What you have to do:
Please copy the full lecture transcript below word for word.

Document text:
──────────────────────────────

I have over here a transformer with enough turns in it so that the voltage that's on the output of this transformer is 60,000 volts when I hook it up to the 110 volt mains. And now I'm going to connect that to another LC circuit that also has a spark gap. And you'll see a very bright spark when this is running. And the frequency of this one is around a megahertz.
All right, for my first experiment that I will be doing in this circuit, I have here three of these capacitors. I have an inductor in the circuit and a spark gap. You will see the bright spark when it's activated. And I'll have a coil that I'll attach in the circuit. So I'll have a very strong alternating magnetic field in this loop when I activate the circuit. And we'll do several experiments in it.
Why don't you go ahead and turn it on then, please.
[BUZZING SOUND]
This first experiment is one similar to one we've seen before. I have a loop with a light bulb in it. And I place this in front of my circuit. And you'll notice that the light bulb glows. This is very similar to an experiment that we demonstrated earlier for Faraday's law. The alternating magnetic field in here is picked up in my second coil, and I get an alternating electric field in the loop, which causes the light bulb to glow.

──────────────────────────────

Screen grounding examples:

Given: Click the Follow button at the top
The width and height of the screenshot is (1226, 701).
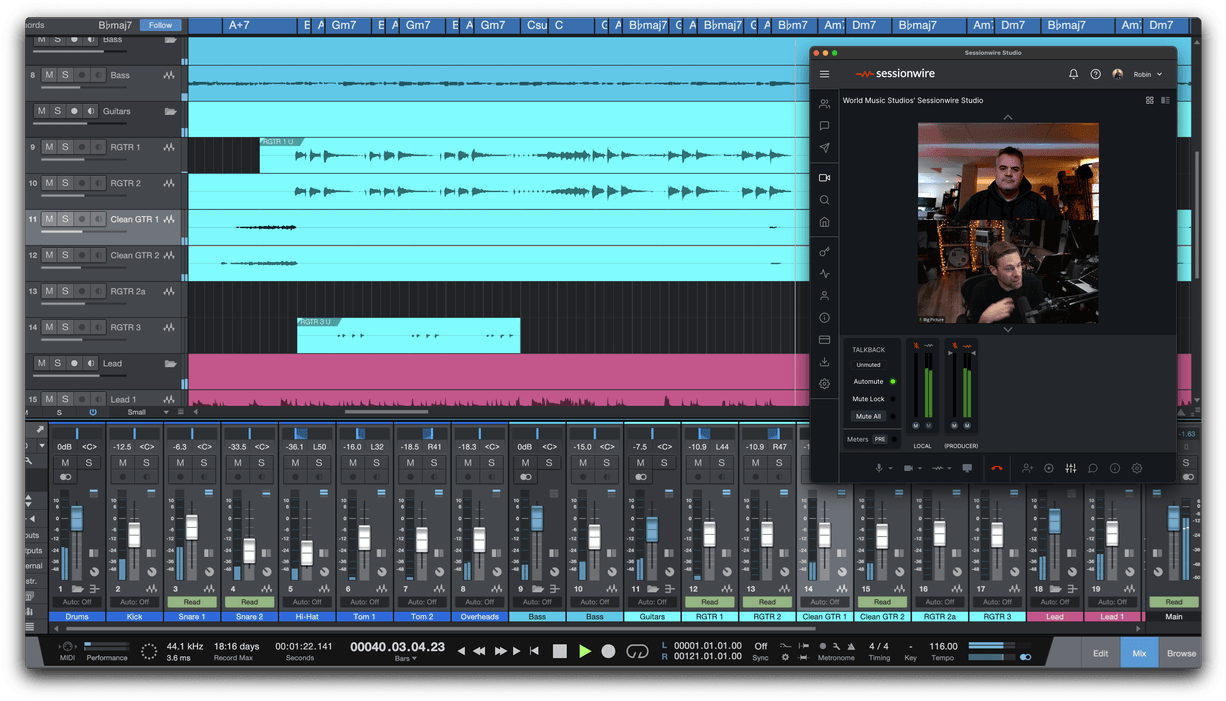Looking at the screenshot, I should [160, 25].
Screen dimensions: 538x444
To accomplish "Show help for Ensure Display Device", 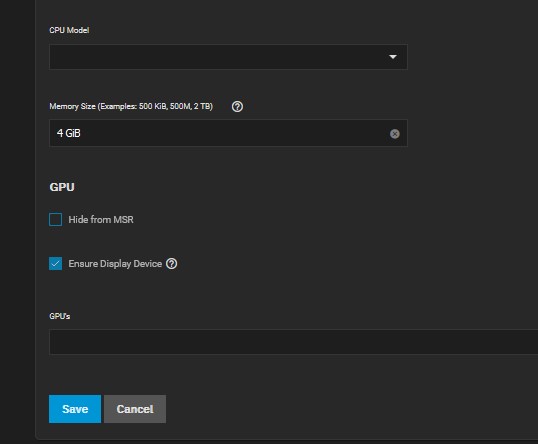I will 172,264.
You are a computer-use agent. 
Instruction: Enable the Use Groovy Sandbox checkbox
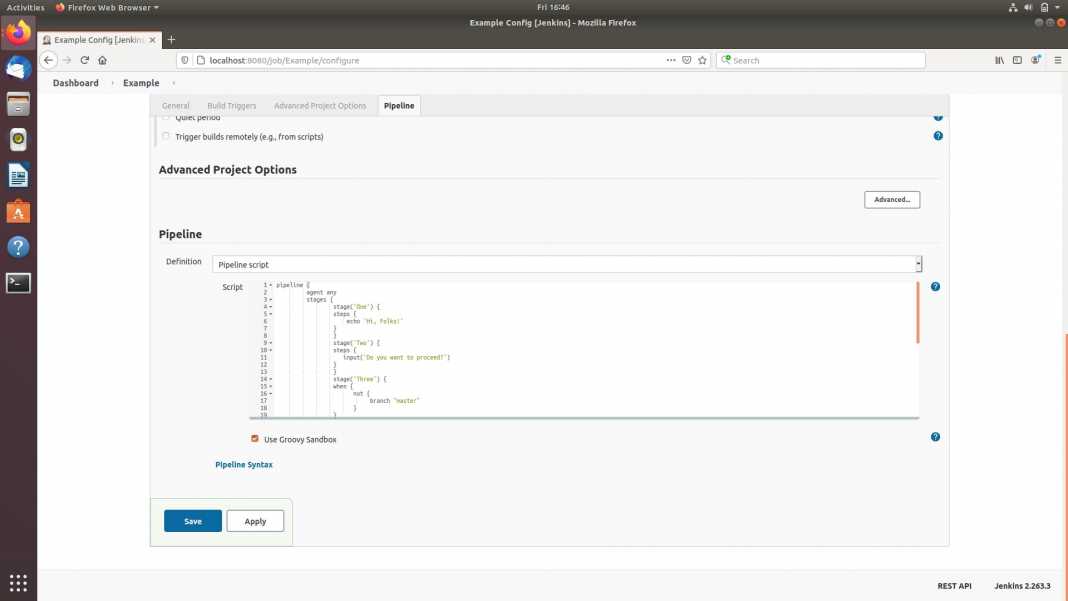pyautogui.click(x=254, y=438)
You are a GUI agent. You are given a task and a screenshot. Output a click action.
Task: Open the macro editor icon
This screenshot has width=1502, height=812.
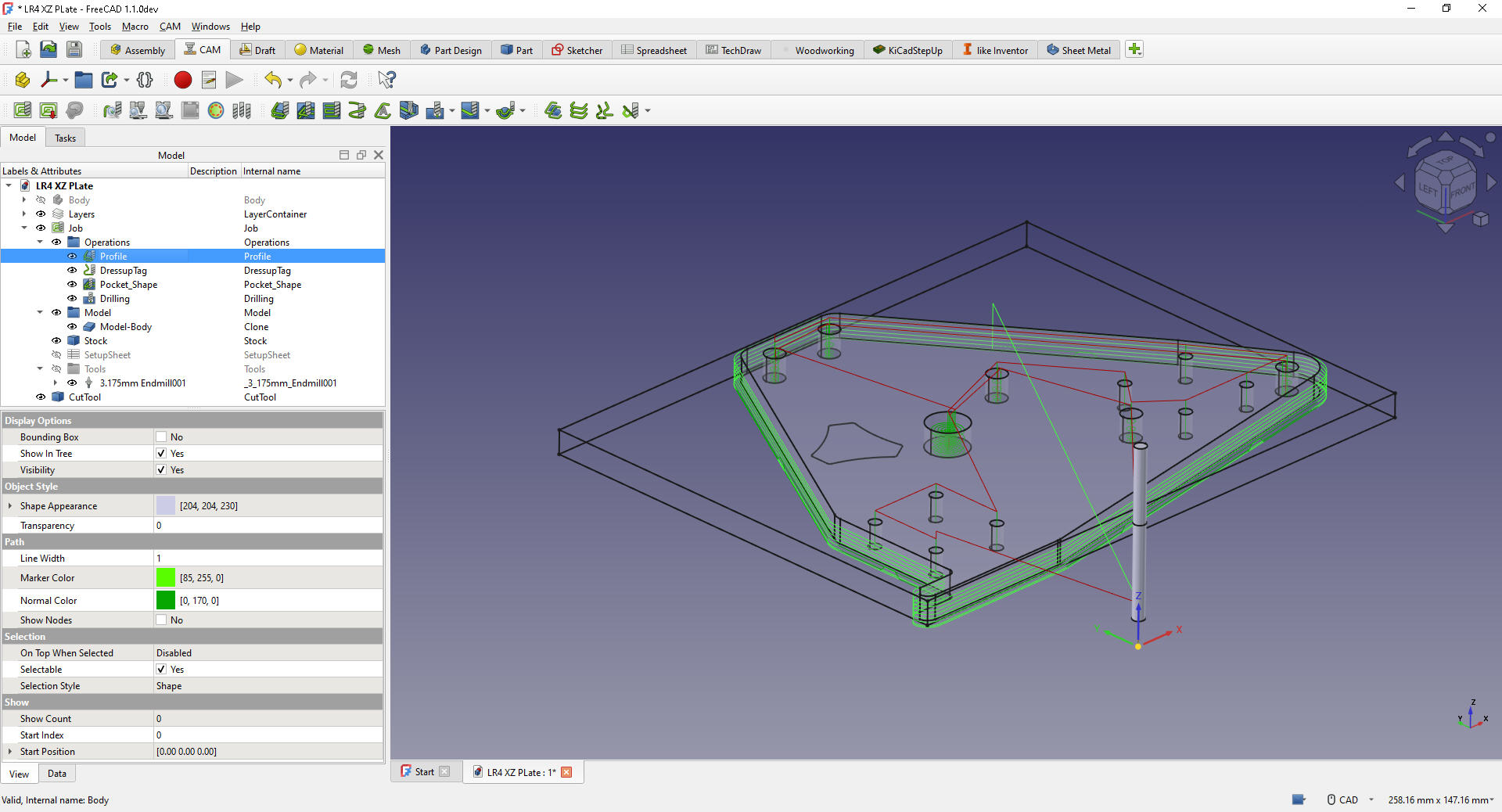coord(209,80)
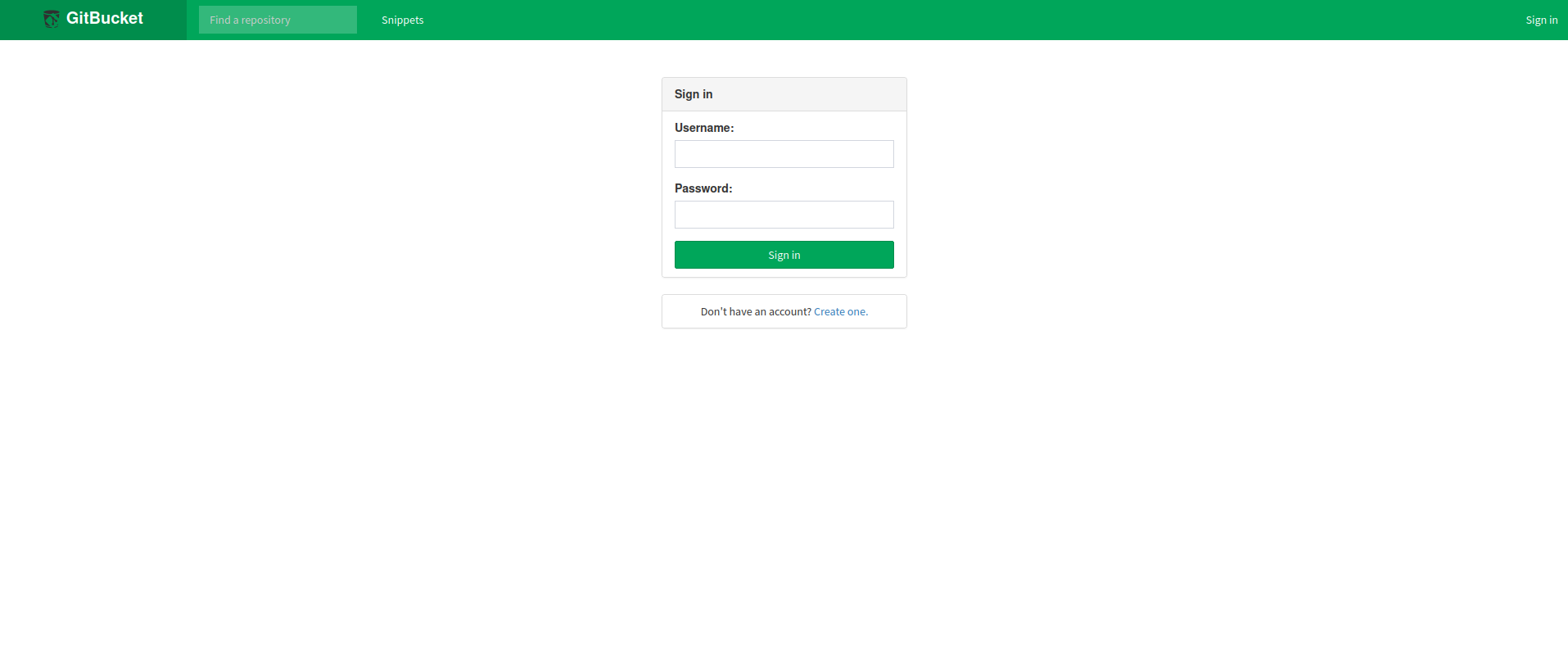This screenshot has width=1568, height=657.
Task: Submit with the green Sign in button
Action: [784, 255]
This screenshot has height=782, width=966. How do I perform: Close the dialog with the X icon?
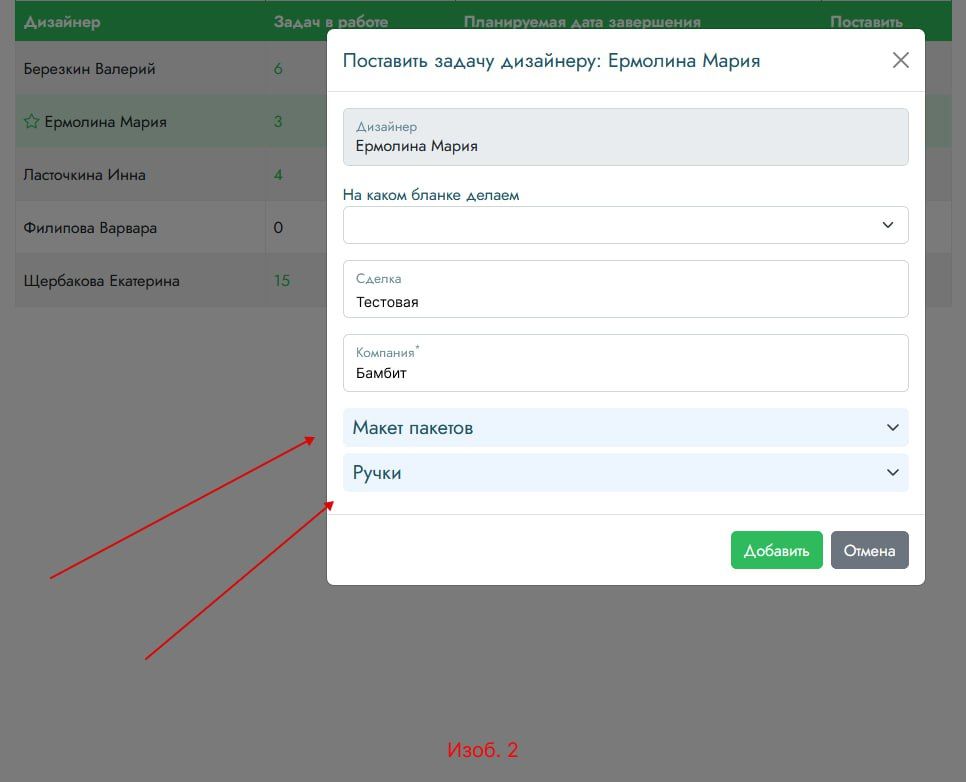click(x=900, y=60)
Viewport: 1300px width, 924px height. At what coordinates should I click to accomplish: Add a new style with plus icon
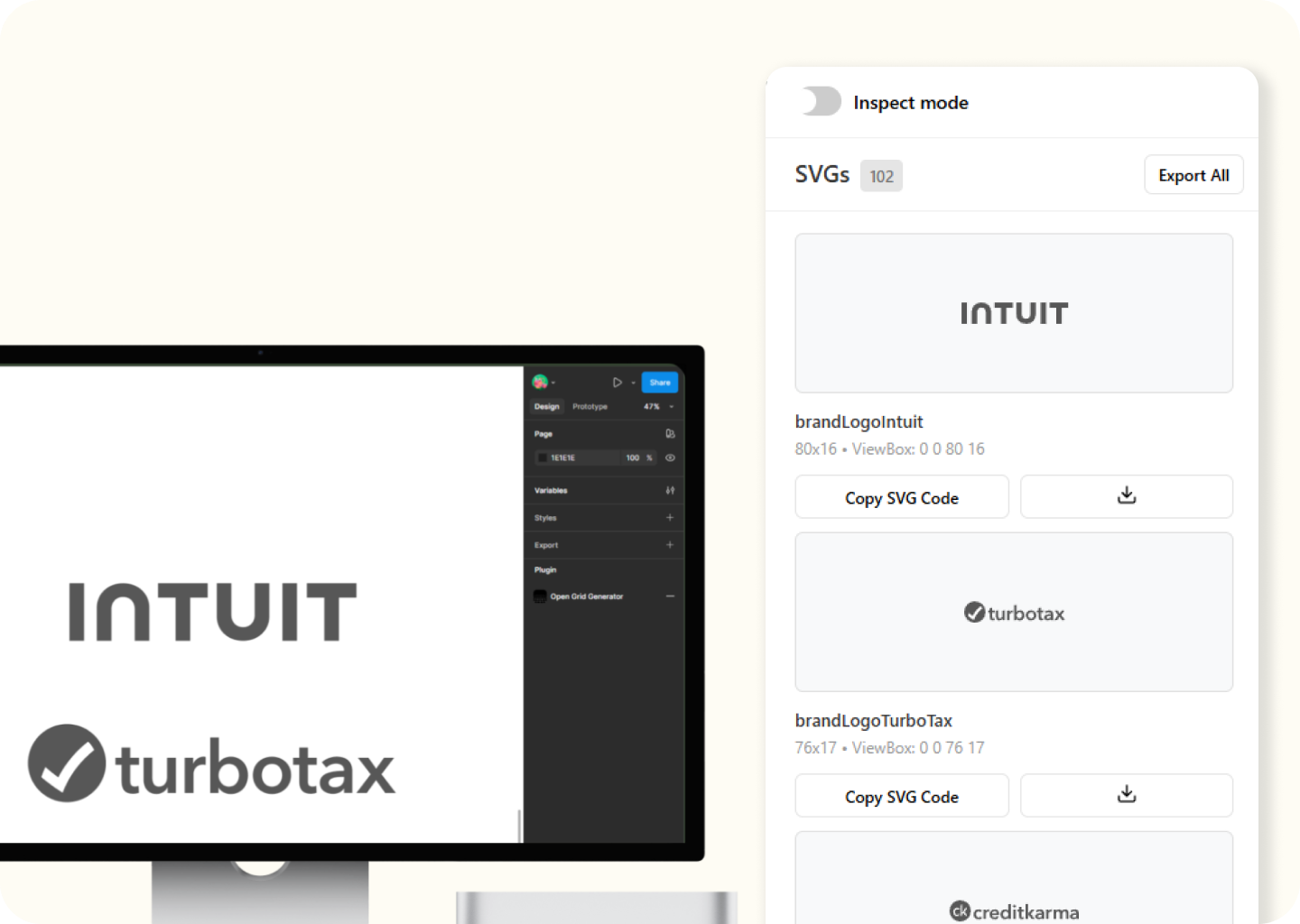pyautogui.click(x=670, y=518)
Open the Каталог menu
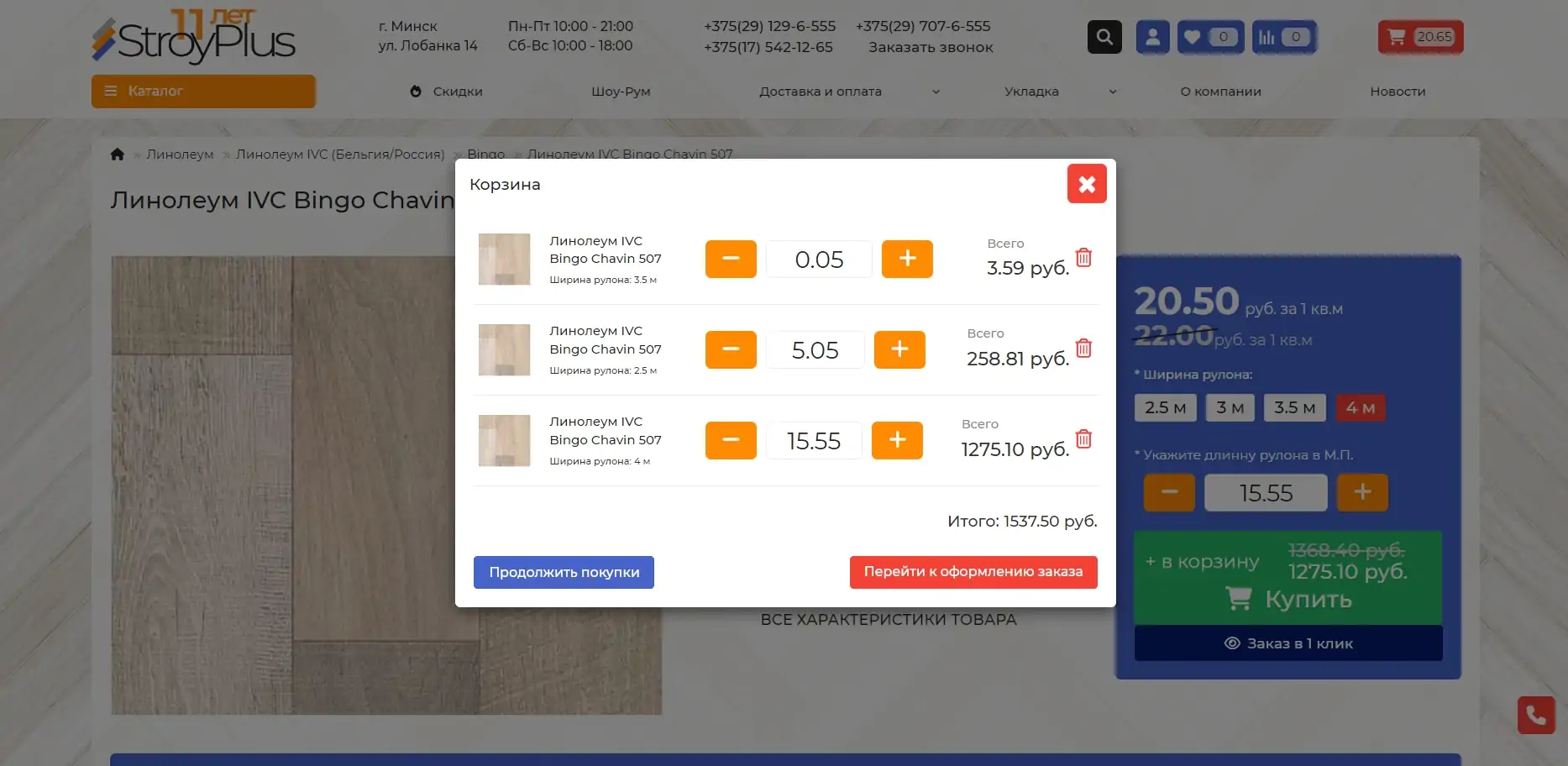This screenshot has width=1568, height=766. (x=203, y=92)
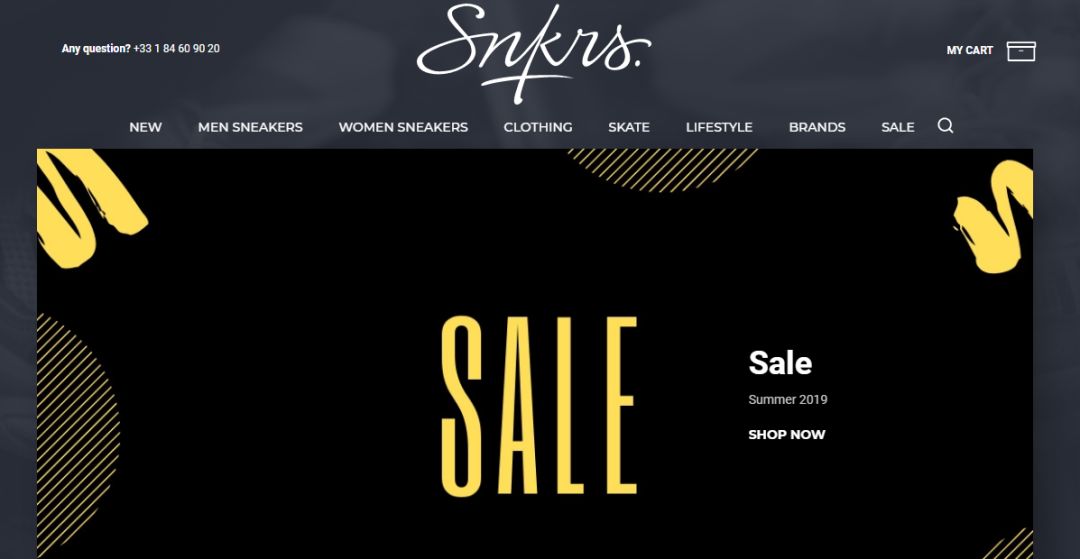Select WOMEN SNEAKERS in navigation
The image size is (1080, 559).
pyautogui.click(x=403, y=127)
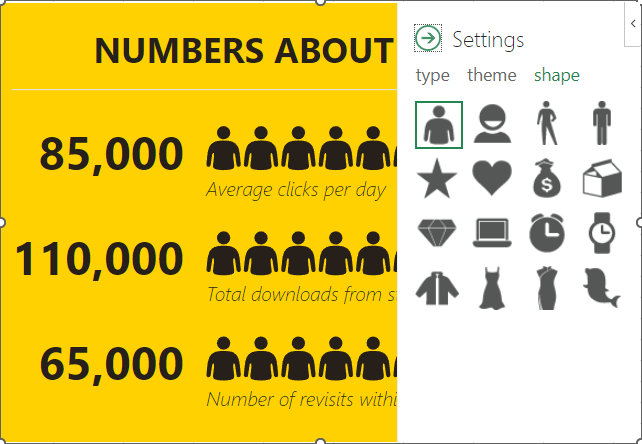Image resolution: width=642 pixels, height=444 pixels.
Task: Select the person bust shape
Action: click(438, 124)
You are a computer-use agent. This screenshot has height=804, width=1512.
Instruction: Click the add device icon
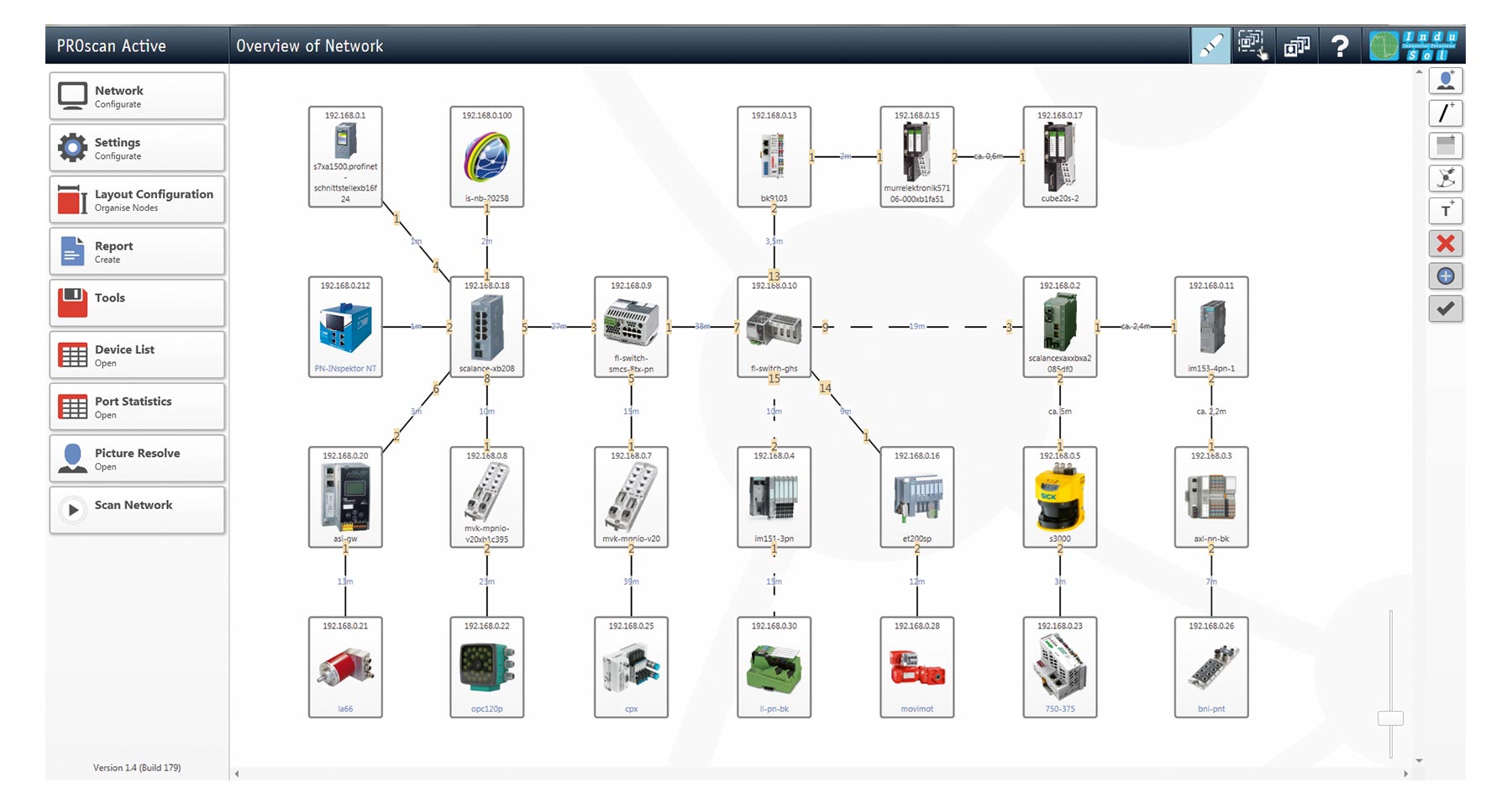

──────────────────────────────

The answer:
I have over here a transformer with enough turns in it so that the voltage that's on the output of this transformer is 60,000 volts when I hook it up to the 110 volt mains. And now I'm going to connect that to another LC circuit that also has a spark gap. And you'll see a very bright spark when this is running. And the frequency of this one is around a megahertz.
All right, for my first experiment that I will be doing in this circuit, I have here three of these capacitors. I have an inductor in the circuit and a spark gap. You will see the bright spark when it's activated. And I'll have a coil that I'll attach in the circuit. So I'll have a very strong alternating magnetic field in this loop when I activate the circuit. And we'll do several experiments in it.
Why don't you go ahead and turn it on then, please.
[BUZZING SOUND]
This first experiment is one similar to one we've seen before. I have a loop with a light bulb in it. And I place this in front of my circuit. And you'll notice that the light bulb glows. This is very similar to an experiment that we demonstrated earlier for Faraday's law. The alternating magnetic field in here is picked up in my second coil, and I get an alternating electric field in the loop, which causes the light bulb to glow.